The Sandstone Country in Central Queensland is of outstanding natural beauty, featuring unique sandstone gorges, water sculptured formations and significant Aboriginal art sites. Here, the wild dramatic scenery and evidence of an ancient yet ongoing culture will lift your spirits and capture your imagination.
Carnarvon Gorge National Park
Carnarvon Gorge is an icon of Queensland’s Sandstone Country and will strike you by its magnificence and grandeur. The Gorge is a hiker’s paradise. The marvellous narrow-sided gorges, cliffs, moss gardens, Aboriginal rock art sites and abundant plant life are in stark contrast to the surrounding brigalow country. Carnarvon Gorge National Park is a great place to see wildlife, with over 173 bird species inhabiting or visiting the park. Make the most of your visit and join a guided tour with Carnarvon Gorge Eco Tours.
If you are looking for something a little more off the beaten track, then consider some of the remote camping opportunities offered at Salvator Rosa section of Carnarvon National Park.
Where to stay? Accommodation is located within a short drive from the main walking track offering caravan, tent, cabin and boutique retreat style accommodation.
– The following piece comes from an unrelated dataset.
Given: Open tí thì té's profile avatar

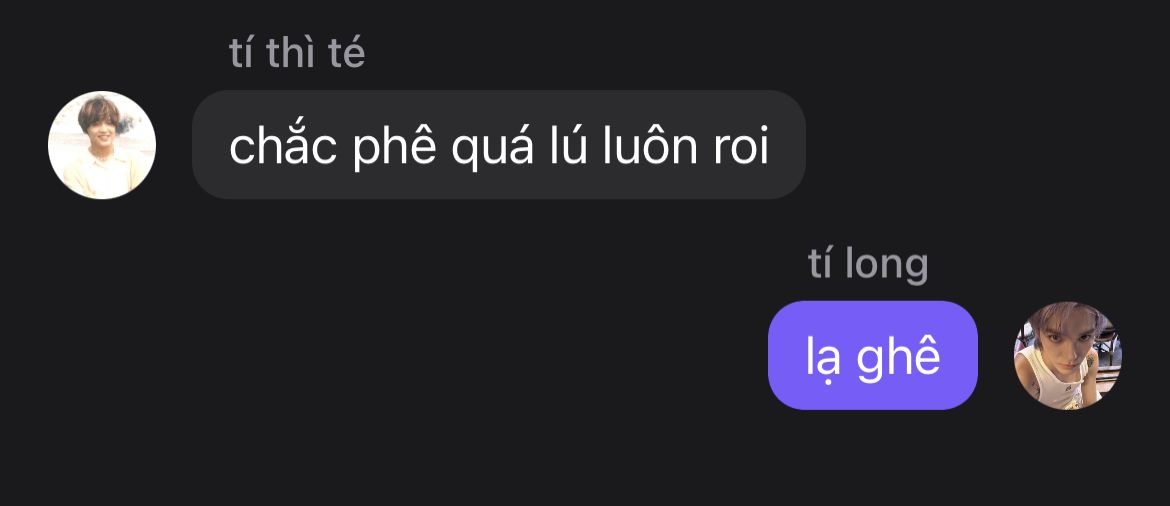Looking at the screenshot, I should click(x=102, y=145).
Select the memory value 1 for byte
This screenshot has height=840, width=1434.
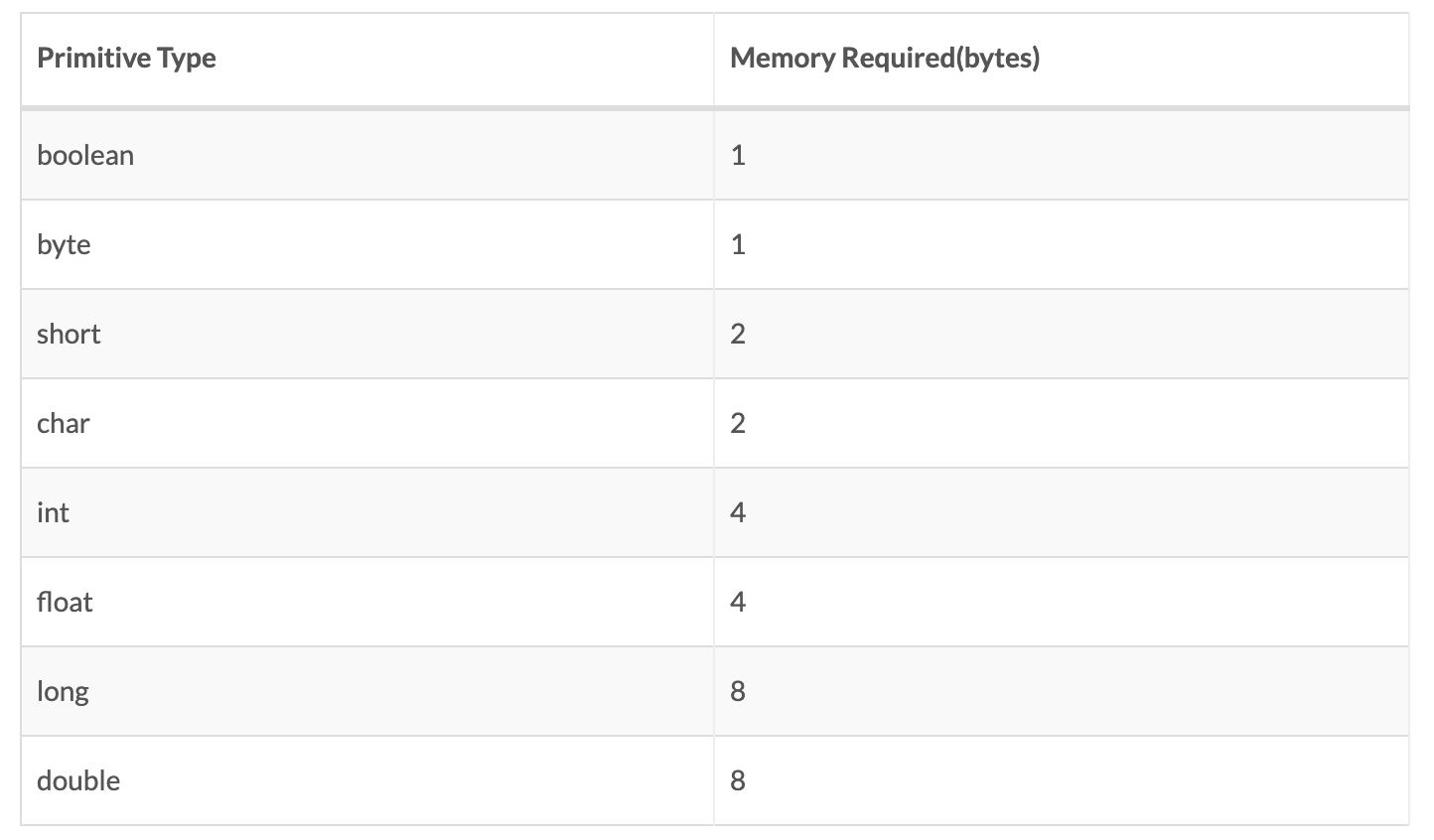[x=738, y=245]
Check out Takarakka Bush Resort, Carnarvon Gorge Wilderness Lodge or Sandstone Park for further details.
High above the surrounding plains of Central Queensland lies the true inland oasis of Blackdown Tableland National Park. Home to a deep gorge that dissects the landscape and provides avenues for cascading rockpools, scenic waterfalls and swimming holes, this landscape is one of Queensland’s best kept natural secrets.
Where to stay? National Park camping is available for tents, campers and small motor homes. Motel and Caravan accommodation is available in the nearby towns of Dingo and Duaringa.
Minerva Hills is one of the lesser-known National Parks in Central Queensland but we are predicting that its quieter days are numbered. Born of blazing volcanic eruptions over 30 million years ago, today you will be in awe of a myriad of colours, peaks, gorges, plateaus and wildlife – you my even see a snoozing koala. A visit is not complete without a wander along Skyline lookout track for close-up views of Virgin Rock.
Where to stay? Camping is not permitted at this park. Motels and Caravan park are available 4km west in the nearby town of Springsure.
Located only a couple of hours from Carnarvon Gorge National Park, is the little known Lake Nuga Nuga and the National Park that shares the same name. Accessed via the Carnarvon Highway and Arcadia Valley Highway, Lake Nuga Nuga is the largest natural body of water within the Central Queensland Sandstone Belt. The park is quite remote and has no facilities and is a birdwatchers and photographers delight. The bird life is quite extraordinary, some of them included black swans, wedge-tail eagles, black and white cockatoos, Australian bustards and straw-necked ibis. Apart from the birdlife, there are plenty of kangaroos and wallabies in the area as well.
The Sandstone Wilderness is dotted with points of historical significance, from famous explorers of the ilk of Ludwig Leichhardt and Major Mitchell to Australia’s most famous sheep shearer, Jackie Howe.
Hankering for cheekier tales? Look no further than Australia’s last legendary bush rangers, the Kenniff Brothers, who caused mischief and mayhem near Carnarvon Gorge.
The region is home to some of Australia’s most significant stories and sites for for the Traditional Custodians, ranging from habitation sites to paintings and ancient rock art. The Art Gallery and Cathedral Cave in Carnarvon Gorge draw global recognition as being home to some of the finest examples of Aboriginal stencil and engraving techniques in the world. There are also smaller samples of artwork to be found at Blackdown Tableland National Park.